**Text:**
Re: swap data in Kudu table

Posted by fa...@tf-bic.sk, fa...@tf-bic.sk.
Thanks Boris for a great article!
Tomas

On 2018/07/25 19:56:10, Boris Tyukin <bo...@boristyukin.com> wrote: 
> Hi guys,
> 
> thanks again for your help!  I just blogged about this
> https://boristyukin.com/how-to-hot-swap-apache-kudu-tables-with-apache-impala/
> 
> BTW I did not have to invalidate or refresh metadata - it just worked with
>  ALTER TABLE TBLPROPERTIES idea. We have one Kudu master on our dev cluster
> so not sure if it is because of that but Impala/Kudu docs also do not
> mention anything about metadata refresh.  Looks like Impala is keeping a
> reference to uuid of the Kudu table not its actual name.
> 
> One thing I am still puzzled is how Impala was able to finish my
> long-running SELECT statement, that I had kicked off right before the swap.
> I did not get any error messages and I could clearly see that Kudu tables
> were getting renamed and dropped, while the query was still running in a
> different session and completed 10 seconds after the swap. This is still a
> mystery to me. The only explanation I have is that data was already in
> Impala daemons memory and did not need Kudu tables at that point.
> 
> Boris
> 
> 
> 
> On Fri, Feb 23, 2018 at 5:13 PM Boris Tyukin <bo...@boristyukin.com> wrote:
> 
> > you are guys are awesome, thanks!
> >
> > Todd, I like ALTER TABLE TBLPROPERTIES idea - will test it next week.
> > Views might work as well but for a number of reasons want to keep it as my
> > last resort :)
> >
> > On Fri, Feb 23, 2018 at 4:32 PM, Todd Lipcon <to...@cloudera.com> wrote:
> >
> >> A couple other ideas from the Impala side:
> >>
> >> - could you use a view and alter the view to point to a different table?

**The exercise:**
Continue the Kudu table swap thread from the point where it stops. The records are separate material and are unrelated to the Kudu table swap thread.

**Records supplied:**
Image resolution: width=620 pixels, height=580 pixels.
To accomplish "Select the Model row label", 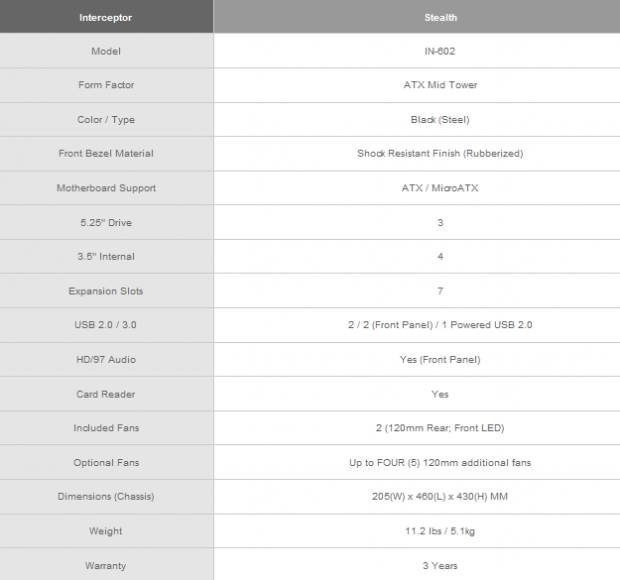I will click(x=106, y=51).
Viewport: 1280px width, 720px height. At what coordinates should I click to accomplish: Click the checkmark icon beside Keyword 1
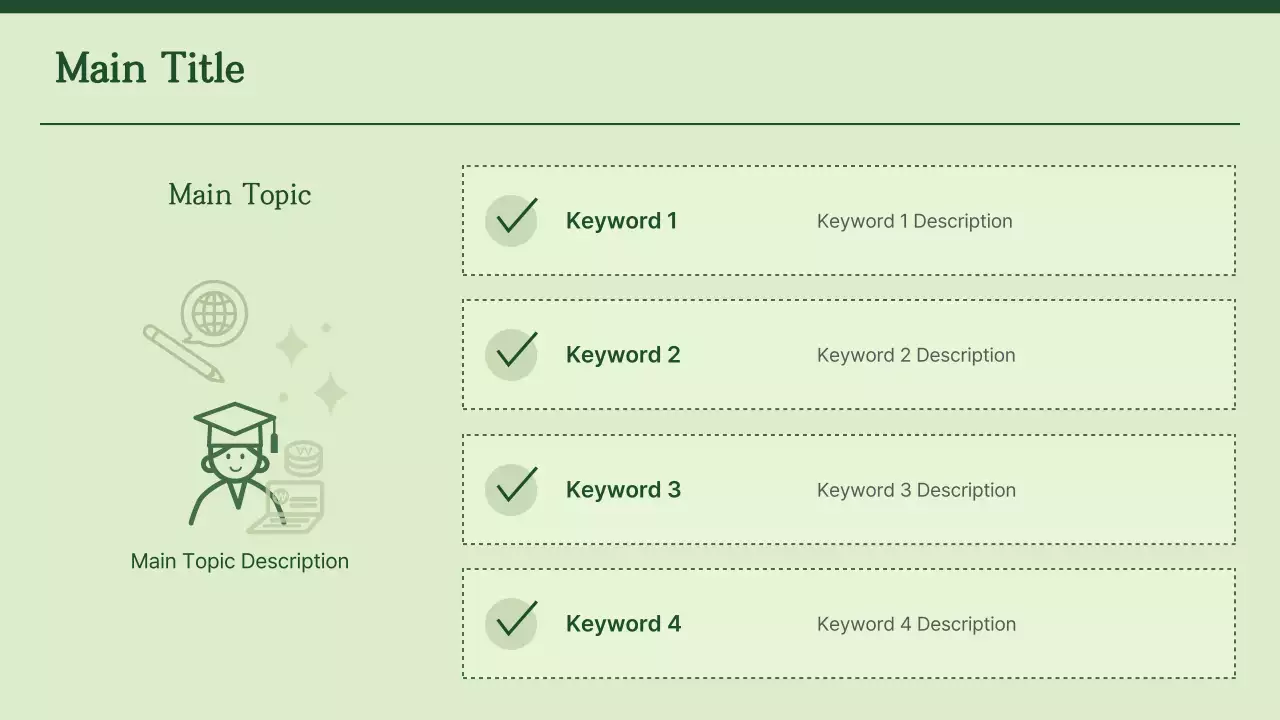[x=512, y=220]
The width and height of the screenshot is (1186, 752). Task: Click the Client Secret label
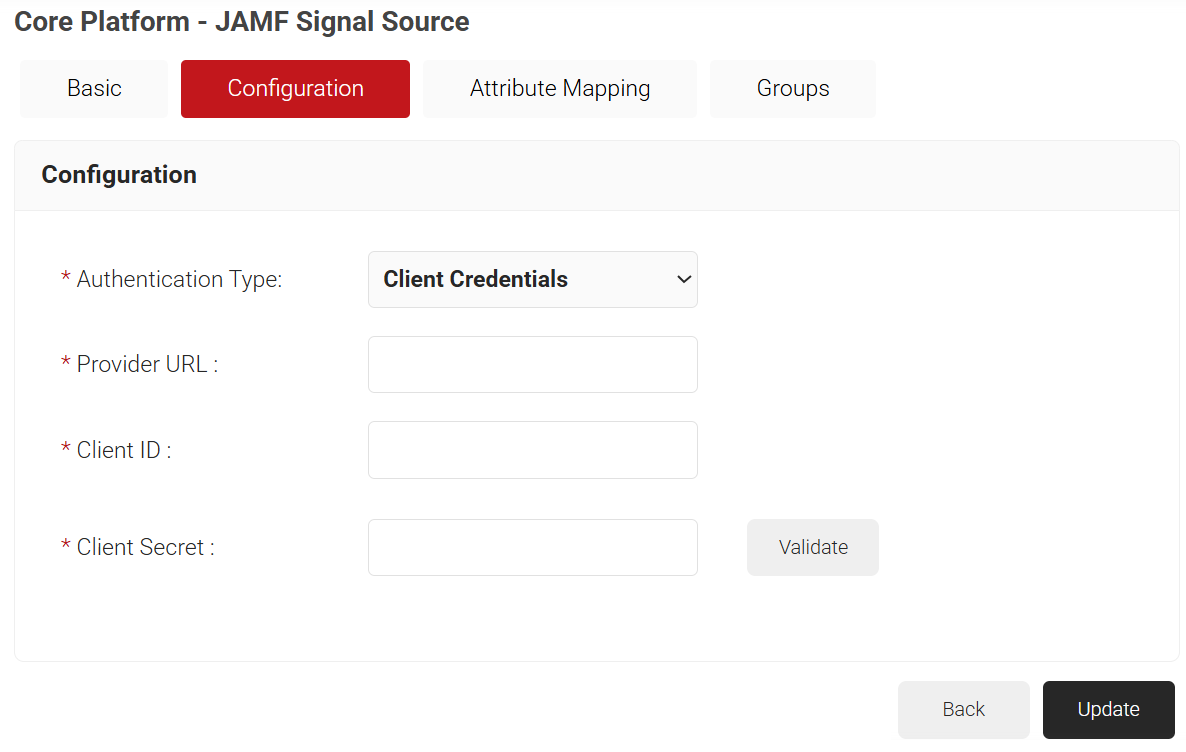coord(145,547)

**Reply:**
> >> Then all readers would be pointed at the view, and security permissions
> >> could be on that view rather than the underlying tables?
> >>
> >> - I think if you use an external table in Impala you could use an ALTER
> >> TABLE TBLPROPERTIES ... statement to change kudu.table_name to point to a
> >> different table. Then issue a 'refresh' on the impalads so that they load
> >> the new metadata. Subsequent queries would hit the new underlying Kudu
> >> table, but permissions and stats would be unchanged.
> >>
> >> -Todd
> >>
> >> On Fri, Feb 23, 2018 at 1:16 PM, Mike Percy <mp...@apache.org> wrote:
> >>
> >>> Hi Boris, those are good ideas. Currently Kudu does not have atomic bulk
> >>> load capabilities or staging abilities. Theoretically renaming a partition
> >>> atomically shouldn't be that hard to implement, since it's just a master
> >>> metadata operation which can be done atomically, but it's not yet
> >>> implemented.
> >>>
> >>> There is a JIRA to track a generic bulk load API here:
> >>> https://issues.apache.org/jira/browse/KUDU-1370
> >>>
> >>> Since I couldn't find anything to track the specific features you
> >>> mentioned, I just filed the following improvement JIRAs so we can track it:
> >>>
> >>>    - KUDU-2326: Support atomic bulk load operation
> >>>    <https://issues.apache.org/jira/browse/KUDU-2326>
> >>>    - KUDU-2327: Support atomic swap of tables or partitions
> >>>    <https://issues.apache.org/jira/browse/KUDU-2327>
> >>>
> >>> Mike
> >>>
> >>> On Thu, Feb 22, 2018 at 6:39 AM, Boris Tyukin <bo...@boristyukin.com>
> >>> wrote:
> >>>
> >>>> Hello,
> >>>>
> >>>> I am trying to figure out the best and safest way to swap data in a
> >>>> production Kudu table with data from a staging table.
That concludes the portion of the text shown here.